Data rows
━━━━━━━━━━━━━━━━

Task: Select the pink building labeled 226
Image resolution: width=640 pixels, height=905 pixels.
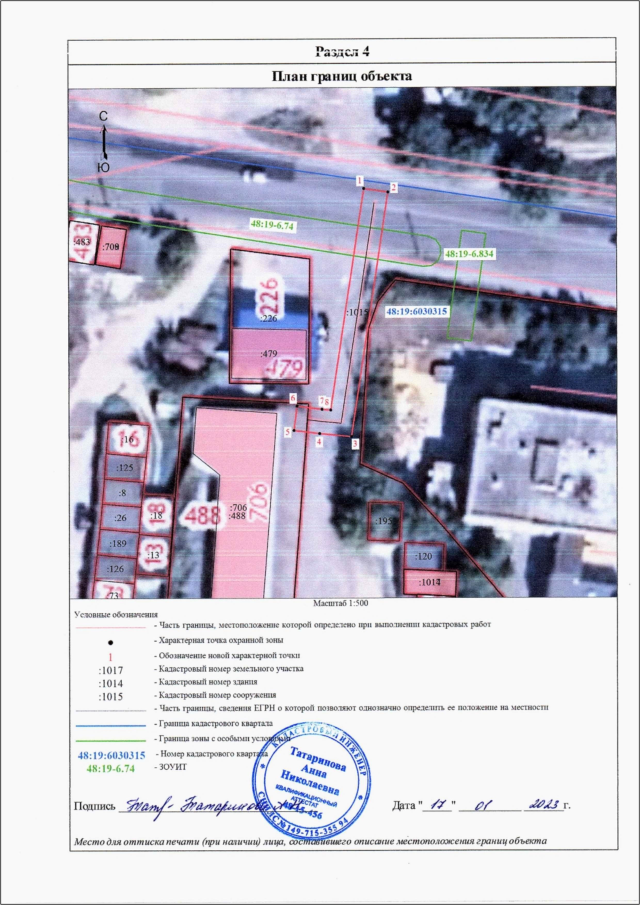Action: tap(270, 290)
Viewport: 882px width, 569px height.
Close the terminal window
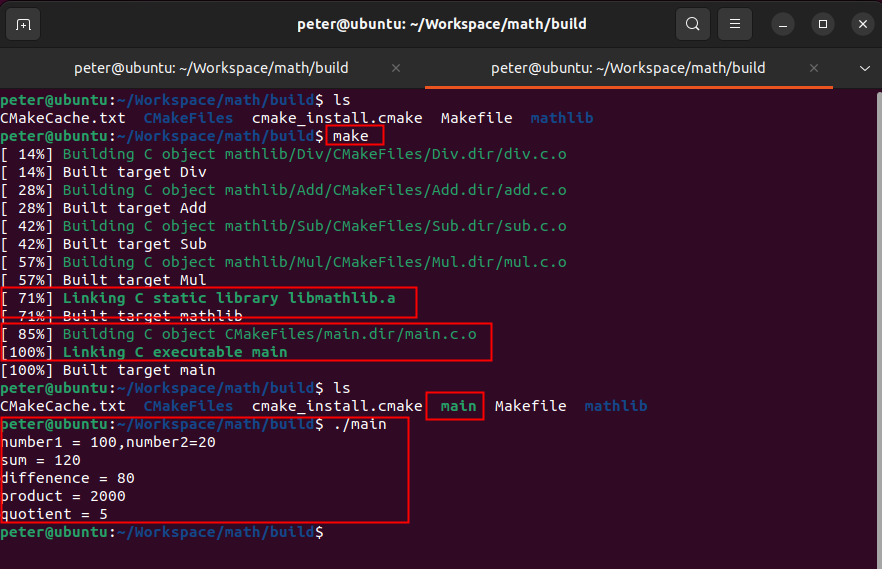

━━━━━━━━━━━━━━━━

**TASK TO COMPLETE**
Reproduce each of the rows above word for word, leaving out the pictures.

**OUTPUT OF THE EXERCISE**
Task: Select the pink building labeled 226
Image resolution: width=640 pixels, height=905 pixels.
Action: tap(270, 290)
Viewport: 882px width, 569px height.
Close the terminal window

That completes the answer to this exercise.